[[ Information given, beginning ]]

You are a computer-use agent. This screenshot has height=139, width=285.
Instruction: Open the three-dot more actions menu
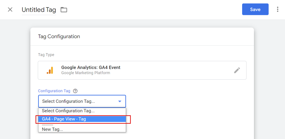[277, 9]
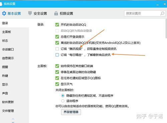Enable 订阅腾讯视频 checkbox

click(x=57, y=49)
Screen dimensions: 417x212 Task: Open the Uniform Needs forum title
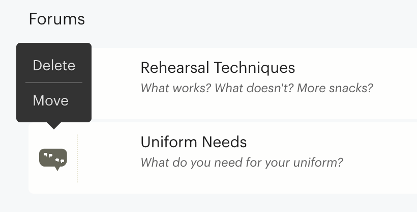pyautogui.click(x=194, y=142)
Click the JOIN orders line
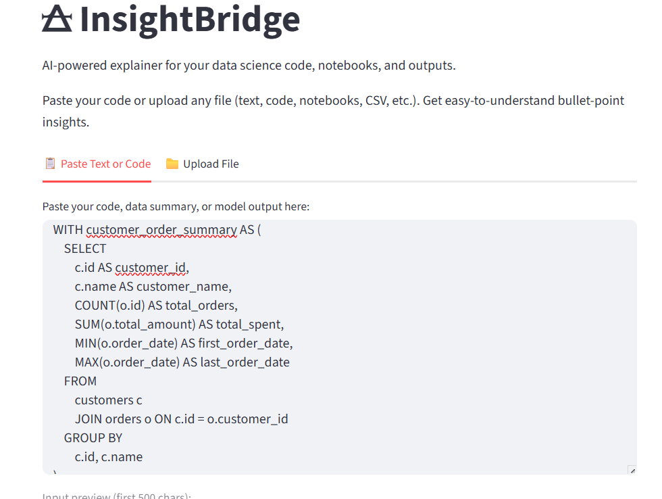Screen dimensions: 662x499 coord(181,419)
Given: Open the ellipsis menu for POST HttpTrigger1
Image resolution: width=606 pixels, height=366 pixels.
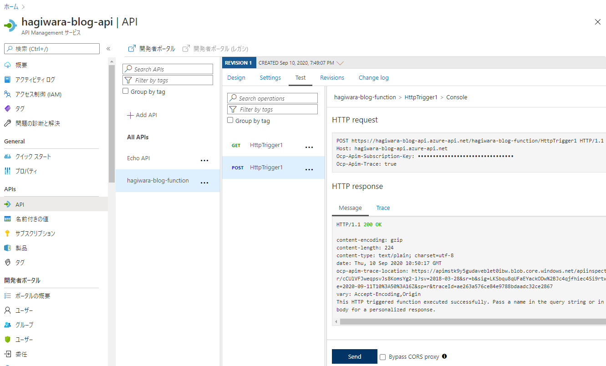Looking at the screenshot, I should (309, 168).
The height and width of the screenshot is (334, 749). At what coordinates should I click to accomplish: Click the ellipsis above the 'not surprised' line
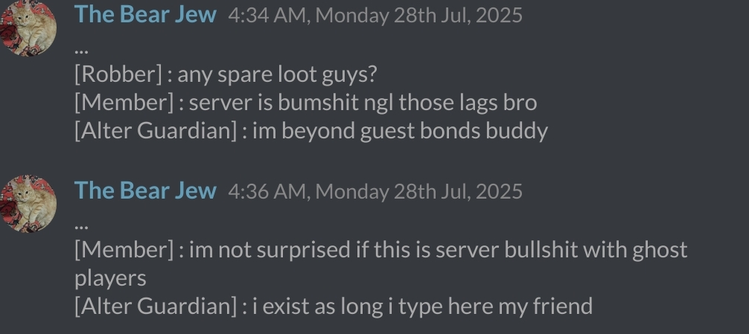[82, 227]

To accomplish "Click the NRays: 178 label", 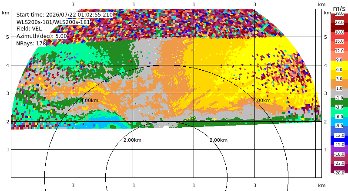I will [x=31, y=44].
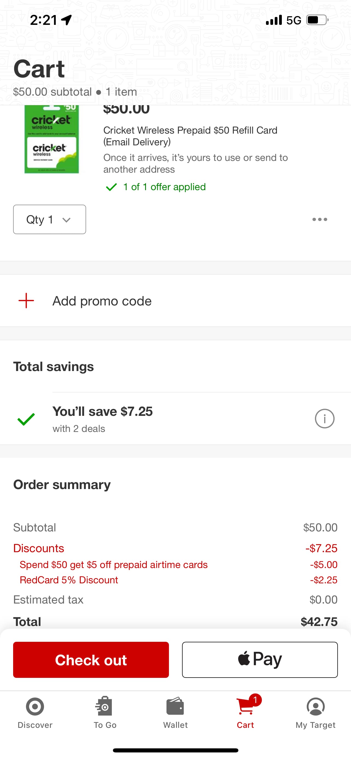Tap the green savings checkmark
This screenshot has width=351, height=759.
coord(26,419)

[[ Information given, end ]]
[[ Information given, beginning ]]

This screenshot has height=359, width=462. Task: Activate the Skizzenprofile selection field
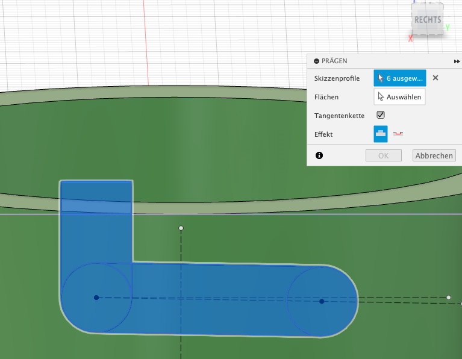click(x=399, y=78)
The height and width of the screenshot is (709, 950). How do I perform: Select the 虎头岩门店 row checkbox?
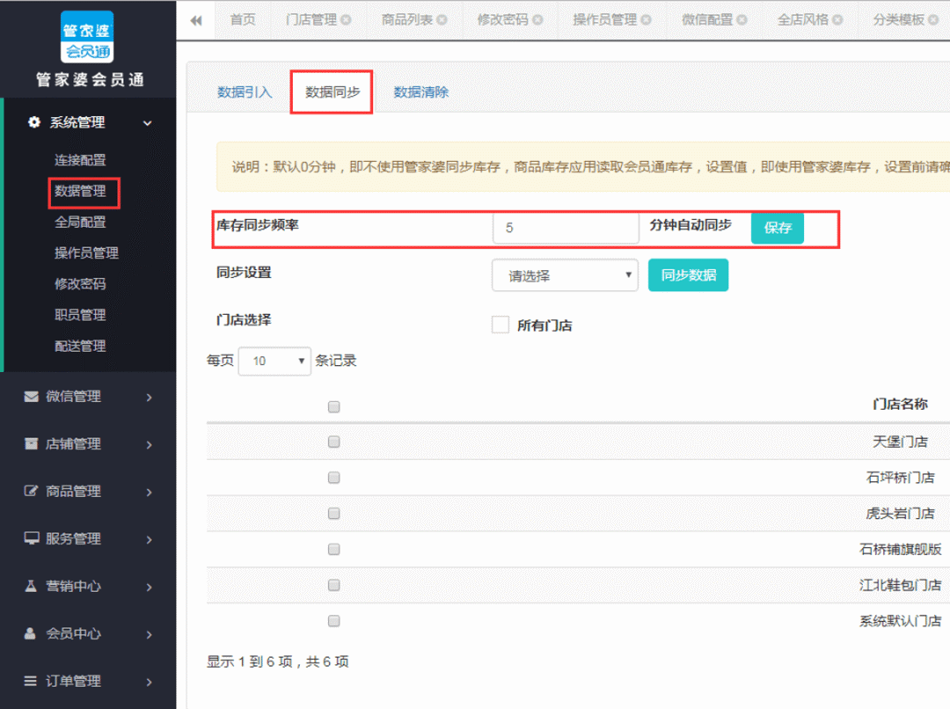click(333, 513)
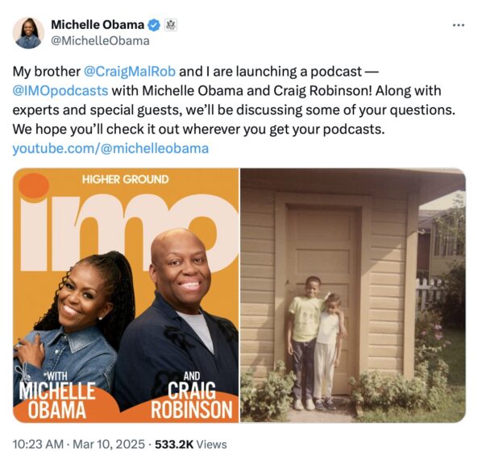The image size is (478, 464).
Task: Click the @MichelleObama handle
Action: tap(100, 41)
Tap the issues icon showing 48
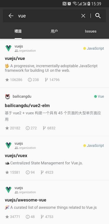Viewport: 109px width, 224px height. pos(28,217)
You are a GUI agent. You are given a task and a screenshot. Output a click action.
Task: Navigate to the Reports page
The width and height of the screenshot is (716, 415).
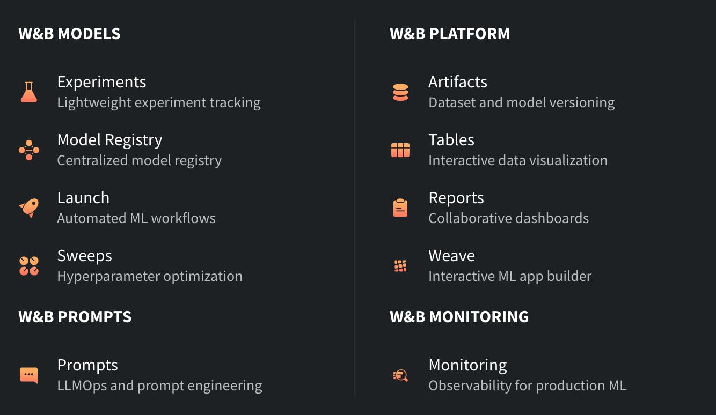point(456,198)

[[ Information given, end ]]

Exercise instructions: In the records, locate each line holding the string "agent" and copy it.

Written answer:
You are a computer-use agent. This screenshot has height=139, width=285.
You are a GUI agent. You are given a task and a screenshot. Output a click action.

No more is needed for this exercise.